Aufgabe 1 ->
Drucke aus dem Text über Geschichtsbewusstsein in Deutschland alles von „Es gibt eine“ bis hinunter zu „Leistungsfähigkeit zu kompensieren.“ wortgetreu ab.
Aufgabe 2 ->
Welche Werte werden laut dem Text über Geschichtsbewusstsein in Deutschland immer wieder als wesentliche Gemeinsamkeiten der Deutschen hervorgehoben?
Aufgabe 3 ->
Fasse bitte den Absatz aus dem Text über Geschichtsbewusstsein in Deutschland, der mit „Was sind diese wesentlichen Gemeinsamkeiten“ beginnt, als Liste mit seinen wichtigsten Aussagen zusammen.

Der Nicht-Wiedereintritt in die Geschichte

Ein Bild im Stil des Expressionismus, das Deutschland vor dem Reichstag wortwörtlich im Grabenkampf zeigt.
Es gibt eine Bedingung, um innerhalb menschlicher Gesellschaften Werte zu erschaffen, nach ihnen zu leben, sie dauerhaft zu erhalten und an Veränderungen durch zeitgemäße Entwicklungen anzupassen: Die gemeinsame Geschichte sowie geschichtliches Bewusstsein als bedeutender eigenständiger Wert. Ist diese Bedingung nicht erfüllt, fehlt der Gesellschaft Identität und sie wird dazu neigen, die Lücke durch besondere Leistungsfähigkeit zu kompensieren. 

Im Chaos der Differenzen

Deutschland ist solch ein Fall. Von der Kleinstaaterei geht es ins Kaiserreich, dann über die europäische Katastrophe des Ersten Weltkriegs in die ungeliebte und von vielen Seiten beschädigte Weimarer Republik, worauf nahtlos der Nationalsozialismus mit all seinen Schrecken folgt, der nur vom Zweiten Weltkrieg beendet werden kann und wiederum nahtlos in die sogenannte Bonner Republik einerseits und die Deutsche Demokratische Republik (DDR) andererseits mündet, wovon nach der Wende und dem Anschluss der DDR an die Bundesrepublik Deutschland (BRD) nur noch letztere übrigbleibt. In jeder Ära wird Geschichte benutzt: Um Kolonialismus und Krieg zu rechtfertigen, die Niederlage zu erklären, Heldenmut und Opfer für das sogenannte Vaterland zu verklären, die Größe der Deutschen Nation zu überhöhen, Massen für Ideologien zu begeistern“, millionenfache Morde zu legitimieren, wiederum Krieg zu führen und schließlich die Geschichte selbst für einen Neuanfang zu verdammen. Doch ohne Geschichtsbewusstsein gibt es kein Entkommen aus der Geschichte. Ohne die offene, ehrliche und vollständige Aufarbeitung seiner Geschichte verfügt Deutschland über keine allgemein in der Bevölkerung akzeptierten Werte, die in Krisenzeiten zum Zusammenhalt und Schulterschluss beitragen. Natürlich werden jetzt Fleiß, Disziplin und Pünktlichkeit als Deutsche Tugenden genannt. Aber es sind eben keine Werte. Die Frage ist: Kann die Gesellschaft einander grundsätzlich vertrauen, weil sie auf gemeinsamen Werten aufbaut? „Staatsgebilde sind eine gesellschaftliche Solidarität, gegründet auf dem fundamentalen Misstrauen in die menschliche Substanz“, schreibt Hannah Arendt in ihrem „Denktagebuch“. Und weiter: „Politisch orientieren sich die Menschen nach bestimmten wesentlichen Gemeinsamkeiten in einem absoluten Chaos der Differenzen.“

Die begrüßte Aneignung Deutschlands

Was sind diese wesentlichen Gemeinsamkeiten für die Deutschen? Hervorgehoben werden in diesem Zusammenhang immer wieder Demokratie, Rechtsstaatlichkeit, soziale Gerechtigkeit sowie kulturelle Vielfalt. Interessanterweise hebt niemand auf historische Ereignisse als prägend für gesellschaftliche Werte ab, wie es zum Beispiel in den Vereinigten Staaten von Amerika und England selbstverständlich ist. Auch ein übergeordneter Wert, wie der sogenannte American Dream, fehlt Deutschland nach der Wiedervereinigung vollständig. Bis dahin galten der Antikommunismus sowie die Überwindung der Teilung beider deutscher Staaten als wichtigste gesellschaftliche Übereinstimmungen. Darüber hinaus gab es nie eine deutsche Identität, die eine Verständigung auf einen konsumorientierten Sozialstaat überschreiten konnte. Deshalb wird in gewissen Abständen eine deutsche Leitkultur gefordert – was immer das sein soll. Doch welch kluge Sätze auch eines Tages auf irgendeinem Papier stehen werden, sie täuschen nicht darüber hinweg, das Deutschland intensive Aufarbeitung seiner Vergangenheit fehlt.

Datensätze ->
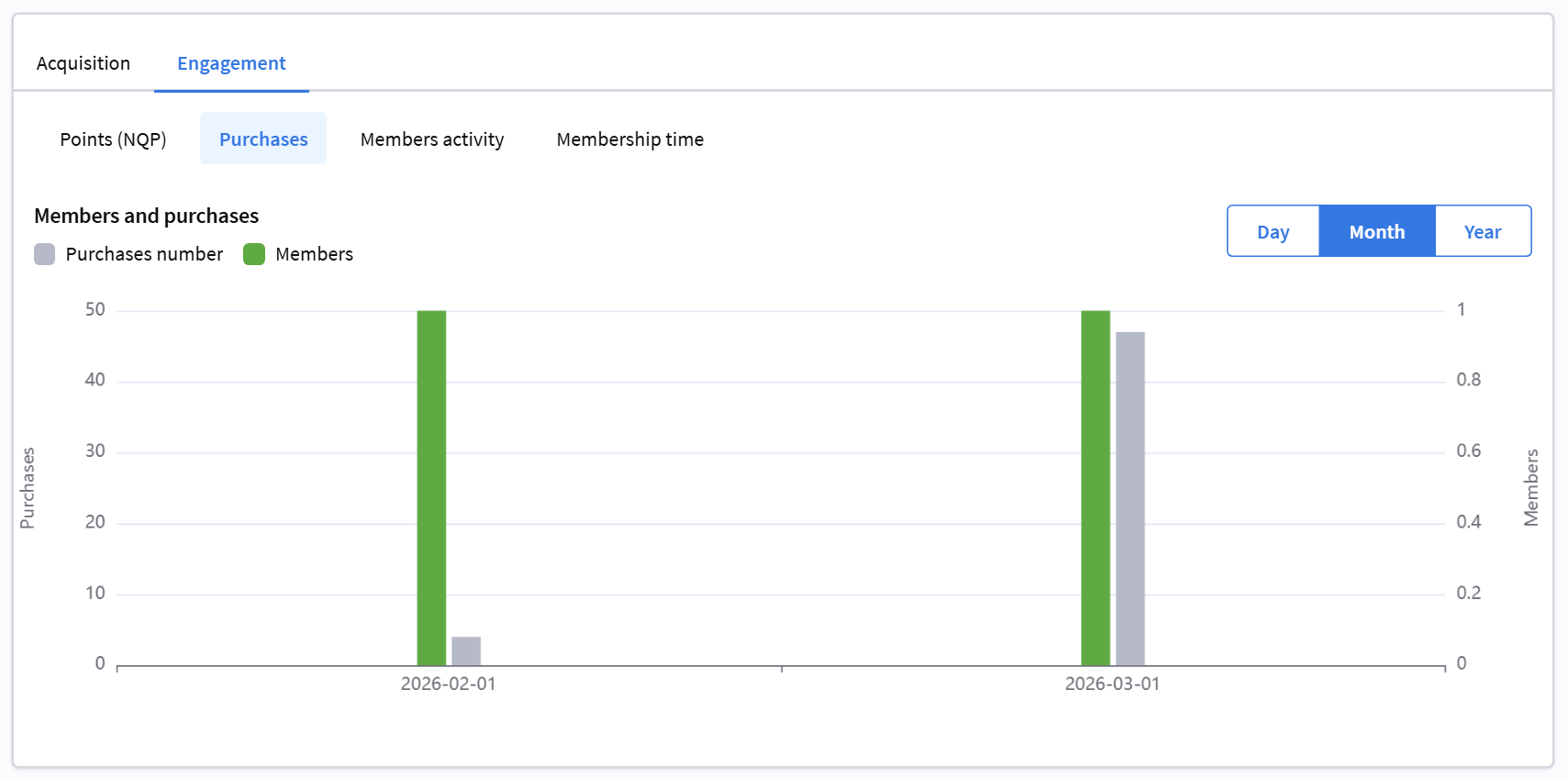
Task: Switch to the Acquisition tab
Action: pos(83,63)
* * *
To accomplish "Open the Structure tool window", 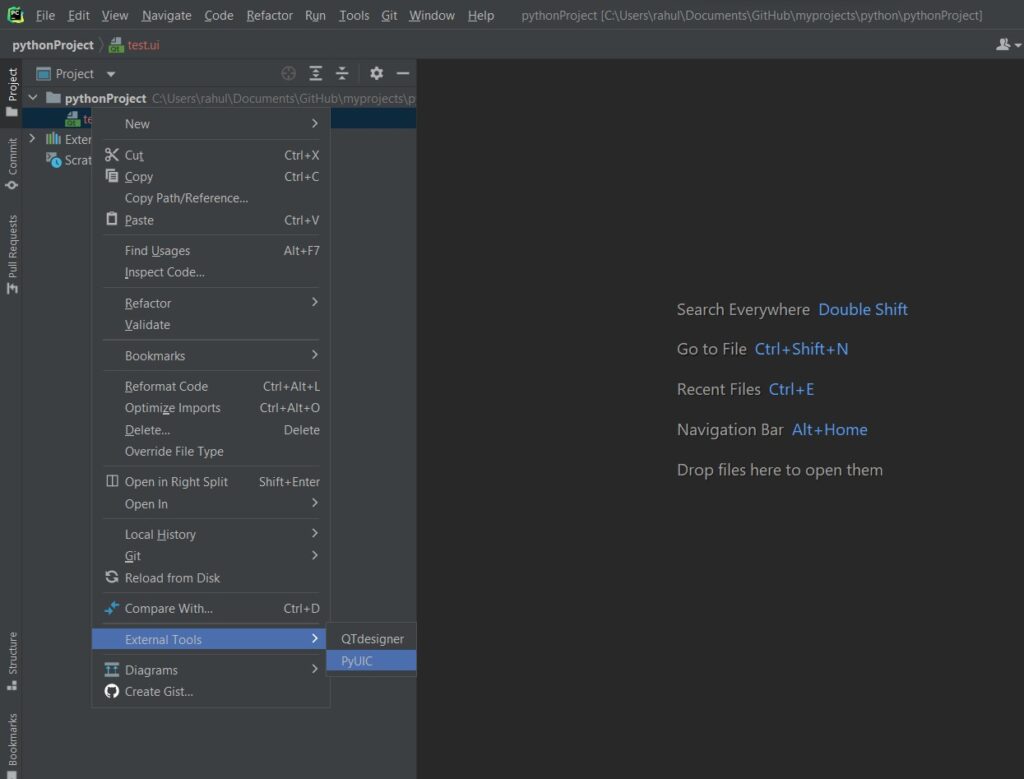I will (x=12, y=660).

Richtige Lösung 1 ->
Es gibt eine Bedingung, um innerhalb menschlicher Gesellschaften Werte zu erschaffen, nach ihnen zu leben, sie dauerhaft zu erhalten und an Veränderungen durch zeitgemäße Entwicklungen anzupassen: Die gemeinsame Geschichte sowie geschichtliches Bewusstsein als bedeutender eigenständiger Wert. Ist diese Bedingung nicht erfüllt, fehlt der Gesellschaft Identität und sie wird dazu neigen, die Lücke durch besondere Leistungsfähigkeit zu kompensieren.

Richtige Lösung 2 ->
Demokratie, Rechtsstaatlichkeit, soziale Gerechtigkeit sowie kulturelle Vielfalt.

Richtige Lösung 3 ->
- Als wesentliche Gemeinsamkeiten der Deutschen gelten Demokratie, Rechtsstaatlichkeit, soziale Gerechtigkeit und kulturelle Vielfalt.
- Anders als in den Vereinigten Staaten und England werden historische Ereignisse nicht als prägend für gesellschaftliche Werte genannt.
- Ein übergeordneter Wert wie der American Dream fehlt Deutschland seit der Wiedervereinigung ganz.
- Bis dahin waren Antikommunismus und die Überwindung der Teilung die wichtigsten gesellschaftlichen Übereinstimmungen.
- Eine deutsche Identität über die Verständigung auf einen konsumorientierten Sozialstaat hinaus gab es nie.
- Deshalb wird in Abständen eine deutsche Leitkultur gefordert.
- Kein noch so kluges Papier täuscht darüber hinweg, dass Deutschland eine intensive Aufarbeitung seiner Vergangenheit fehlt.